BEGIN
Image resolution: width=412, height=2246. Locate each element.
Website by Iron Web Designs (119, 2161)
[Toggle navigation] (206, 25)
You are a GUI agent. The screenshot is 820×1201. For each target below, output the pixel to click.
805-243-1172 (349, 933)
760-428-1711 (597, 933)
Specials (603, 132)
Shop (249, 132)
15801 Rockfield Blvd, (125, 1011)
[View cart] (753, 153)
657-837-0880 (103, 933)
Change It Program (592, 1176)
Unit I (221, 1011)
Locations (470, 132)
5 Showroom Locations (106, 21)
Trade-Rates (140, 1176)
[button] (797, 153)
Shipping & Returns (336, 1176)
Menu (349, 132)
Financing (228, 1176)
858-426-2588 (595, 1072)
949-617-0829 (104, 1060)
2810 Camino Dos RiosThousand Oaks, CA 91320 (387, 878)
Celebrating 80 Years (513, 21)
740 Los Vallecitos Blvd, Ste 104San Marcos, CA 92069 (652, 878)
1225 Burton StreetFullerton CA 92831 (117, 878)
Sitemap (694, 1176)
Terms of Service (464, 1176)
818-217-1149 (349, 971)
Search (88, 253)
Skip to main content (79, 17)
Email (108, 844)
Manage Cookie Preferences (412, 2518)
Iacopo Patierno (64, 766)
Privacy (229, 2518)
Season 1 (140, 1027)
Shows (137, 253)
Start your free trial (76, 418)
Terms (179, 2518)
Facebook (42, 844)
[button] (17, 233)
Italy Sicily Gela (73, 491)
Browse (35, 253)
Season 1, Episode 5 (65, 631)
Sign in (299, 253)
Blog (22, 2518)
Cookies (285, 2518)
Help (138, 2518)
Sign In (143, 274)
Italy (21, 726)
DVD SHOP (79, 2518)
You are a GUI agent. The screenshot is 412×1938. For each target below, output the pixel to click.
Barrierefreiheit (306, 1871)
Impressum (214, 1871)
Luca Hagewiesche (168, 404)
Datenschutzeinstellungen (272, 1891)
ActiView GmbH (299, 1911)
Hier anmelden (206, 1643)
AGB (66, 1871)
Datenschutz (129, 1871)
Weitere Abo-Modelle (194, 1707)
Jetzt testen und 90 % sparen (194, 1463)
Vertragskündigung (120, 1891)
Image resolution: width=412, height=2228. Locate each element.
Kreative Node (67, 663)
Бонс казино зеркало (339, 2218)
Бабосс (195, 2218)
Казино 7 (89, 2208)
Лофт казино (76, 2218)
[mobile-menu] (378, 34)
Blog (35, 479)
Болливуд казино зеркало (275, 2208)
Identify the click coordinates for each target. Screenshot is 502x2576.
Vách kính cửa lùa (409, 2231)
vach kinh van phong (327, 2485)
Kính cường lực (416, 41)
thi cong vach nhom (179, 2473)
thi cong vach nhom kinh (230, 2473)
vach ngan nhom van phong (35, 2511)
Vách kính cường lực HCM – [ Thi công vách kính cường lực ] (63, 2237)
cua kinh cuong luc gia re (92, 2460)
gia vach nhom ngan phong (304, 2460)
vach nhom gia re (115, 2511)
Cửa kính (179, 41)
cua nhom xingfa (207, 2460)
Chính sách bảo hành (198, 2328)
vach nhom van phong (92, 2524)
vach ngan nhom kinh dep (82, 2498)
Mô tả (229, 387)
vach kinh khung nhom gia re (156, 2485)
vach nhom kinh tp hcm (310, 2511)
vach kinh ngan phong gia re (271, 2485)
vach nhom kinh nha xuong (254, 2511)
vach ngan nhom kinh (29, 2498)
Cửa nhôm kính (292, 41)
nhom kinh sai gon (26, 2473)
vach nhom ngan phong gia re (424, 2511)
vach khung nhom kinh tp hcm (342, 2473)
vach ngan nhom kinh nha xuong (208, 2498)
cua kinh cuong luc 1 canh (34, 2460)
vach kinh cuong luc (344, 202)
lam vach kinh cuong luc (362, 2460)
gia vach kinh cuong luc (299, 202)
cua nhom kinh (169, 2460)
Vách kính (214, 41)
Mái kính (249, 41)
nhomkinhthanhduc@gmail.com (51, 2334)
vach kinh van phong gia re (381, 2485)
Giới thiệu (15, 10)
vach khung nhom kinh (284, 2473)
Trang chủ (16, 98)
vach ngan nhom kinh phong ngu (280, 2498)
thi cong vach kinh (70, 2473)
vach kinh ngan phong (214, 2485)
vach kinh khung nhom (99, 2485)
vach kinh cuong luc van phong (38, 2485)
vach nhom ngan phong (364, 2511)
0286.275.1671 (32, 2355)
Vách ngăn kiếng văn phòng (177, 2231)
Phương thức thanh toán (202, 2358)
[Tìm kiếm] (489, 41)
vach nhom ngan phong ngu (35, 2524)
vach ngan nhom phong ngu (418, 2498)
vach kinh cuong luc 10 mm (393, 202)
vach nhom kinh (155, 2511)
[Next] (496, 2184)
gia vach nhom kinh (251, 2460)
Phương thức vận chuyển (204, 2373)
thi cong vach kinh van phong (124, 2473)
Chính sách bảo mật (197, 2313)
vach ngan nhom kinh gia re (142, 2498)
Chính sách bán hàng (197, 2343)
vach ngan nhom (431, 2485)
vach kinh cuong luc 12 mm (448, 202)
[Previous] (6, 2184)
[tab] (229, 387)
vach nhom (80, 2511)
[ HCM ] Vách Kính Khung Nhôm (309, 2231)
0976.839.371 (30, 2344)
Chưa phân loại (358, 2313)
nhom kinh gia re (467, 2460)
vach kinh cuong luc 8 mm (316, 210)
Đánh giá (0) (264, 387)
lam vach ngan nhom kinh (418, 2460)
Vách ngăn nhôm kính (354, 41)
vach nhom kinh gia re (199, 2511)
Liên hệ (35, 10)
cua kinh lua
END
## EXERCISE DESCRIPTION
Retype the whole of the material word for word.

## WRITTEN ANSWER
Image resolution: width=412, height=2246. Locate each element.
Website by Iron Web Designs (119, 2161)
[Toggle navigation] (206, 25)
You are a GUI agent. The screenshot is 820×1201. For each target below, output the pixel to click.
805-243-1172 (349, 933)
760-428-1711 (597, 933)
Specials (603, 132)
Shop (249, 132)
15801 Rockfield Blvd, (125, 1011)
[View cart] (753, 153)
657-837-0880 (103, 933)
Change It Program (592, 1176)
Unit I (221, 1011)
Locations (470, 132)
5 Showroom Locations (106, 21)
Trade-Rates (140, 1176)
[button] (797, 153)
Shipping & Returns (336, 1176)
Menu (349, 132)
Financing (228, 1176)
858-426-2588 (595, 1072)
949-617-0829 (104, 1060)
2810 Camino Dos RiosThousand Oaks, CA 91320 (387, 878)
Celebrating 80 Years (513, 21)
740 Los Vallecitos Blvd, Ste 104San Marcos, CA 92069 (652, 878)
1225 Burton StreetFullerton CA 92831 (117, 878)
Sitemap (694, 1176)
Terms of Service (464, 1176)
818-217-1149 (349, 971)
Search (88, 253)
Skip to main content (79, 17)
Email (108, 844)
Manage Cookie Preferences (412, 2518)
Iacopo Patierno (64, 766)
Privacy (229, 2518)
Season 1 (140, 1027)
Shows (137, 253)
Start your free trial (76, 418)
Terms (179, 2518)
Facebook (42, 844)
[button] (17, 233)
Italy Sicily Gela (73, 491)
Browse (35, 253)
Season 1, Episode 5 (65, 631)
Sign in (299, 253)
Blog (22, 2518)
Cookies (285, 2518)
Help (138, 2518)
Sign In (143, 274)
Italy (21, 726)
DVD SHOP (79, 2518)
You are a GUI agent. The screenshot is 412×1938. For each target below, output the pixel to click.
Barrierefreiheit (306, 1871)
Impressum (214, 1871)
Luca Hagewiesche (168, 404)
Datenschutzeinstellungen (272, 1891)
ActiView GmbH (299, 1911)
Hier anmelden (206, 1643)
AGB (66, 1871)
Datenschutz (129, 1871)
Weitere Abo-Modelle (194, 1707)
Jetzt testen und 90 % sparen (194, 1463)
Vertragskündigung (120, 1891)
Image resolution: width=412, height=2228. Locate each element.
Kreative Node (67, 663)
Бонс казино зеркало (339, 2218)
Бабосс (195, 2218)
Казино 7 (89, 2208)
Лофт казино (76, 2218)
[mobile-menu] (378, 34)
Blog (35, 479)
Болливуд казино зеркало (275, 2208)
Identify the click coordinates for each target. Screenshot is 502x2576.
Vách kính cửa lùa (409, 2231)
vach kinh van phong (327, 2485)
Kính cường lực (416, 41)
thi cong vach nhom (179, 2473)
thi cong vach nhom kinh (230, 2473)
vach ngan nhom van phong (35, 2511)
Vách kính cường lực HCM – [ Thi công vách kính cường lực ] (63, 2237)
cua kinh cuong luc gia re (92, 2460)
gia vach nhom ngan phong (304, 2460)
vach nhom gia re (115, 2511)
Cửa kính (179, 41)
cua nhom xingfa (207, 2460)
Chính sách bảo hành (198, 2328)
vach nhom van phong (92, 2524)
vach ngan nhom kinh dep (82, 2498)
Mô tả (229, 387)
vach kinh khung nhom gia re (156, 2485)
vach nhom kinh tp hcm (310, 2511)
vach kinh ngan phong gia re (271, 2485)
vach nhom kinh nha xuong (254, 2511)
vach ngan nhom kinh (29, 2498)
Cửa nhôm kính (292, 41)
nhom kinh sai gon (26, 2473)
vach nhom ngan phong gia re (424, 2511)
vach khung nhom kinh tp hcm (342, 2473)
vach ngan nhom kinh nha xuong (208, 2498)
cua kinh cuong luc 1 canh (34, 2460)
vach kinh cuong luc (344, 202)
lam vach kinh cuong luc (362, 2460)
gia vach kinh cuong luc (299, 202)
cua nhom kinh (169, 2460)
Vách kính (214, 41)
Mái kính (249, 41)
nhomkinhthanhduc@gmail.com (51, 2334)
vach kinh van phong gia re (381, 2485)
Giới thiệu (15, 10)
vach khung nhom kinh (284, 2473)
Trang chủ (16, 98)
vach ngan nhom kinh phong ngu (280, 2498)
thi cong vach kinh (70, 2473)
vach kinh ngan phong (214, 2485)
vach kinh khung nhom (99, 2485)
vach kinh cuong luc van phong (38, 2485)
vach nhom ngan phong (364, 2511)
0286.275.1671 (32, 2355)
Vách ngăn kiếng văn phòng (177, 2231)
Phương thức thanh toán (202, 2358)
[Tìm kiếm] (489, 41)
vach nhom ngan phong ngu (35, 2524)
vach ngan nhom phong ngu (418, 2498)
vach kinh cuong luc 10 mm (393, 202)
vach nhom kinh (155, 2511)
[Next] (496, 2184)
gia vach nhom kinh (251, 2460)
Phương thức vận chuyển (204, 2373)
thi cong vach kinh van phong (124, 2473)
Chính sách bảo mật (197, 2313)
vach ngan nhom kinh gia re (142, 2498)
Chính sách bán hàng (197, 2343)
vach ngan nhom (431, 2485)
vach kinh cuong luc 12 mm (448, 202)
[Previous] (6, 2184)
[tab] (229, 387)
vach nhom (80, 2511)
[ HCM ] Vách Kính Khung Nhôm (309, 2231)
0976.839.371 (30, 2344)
Chưa phân loại (358, 2313)
nhom kinh gia re (467, 2460)
vach kinh cuong luc 8 mm (316, 210)
Đánh giá (0) (264, 387)
lam vach ngan nhom kinh (418, 2460)
Vách ngăn nhôm kính (354, 41)
vach nhom kinh gia re (199, 2511)
Liên hệ (35, 10)
cua kinh lua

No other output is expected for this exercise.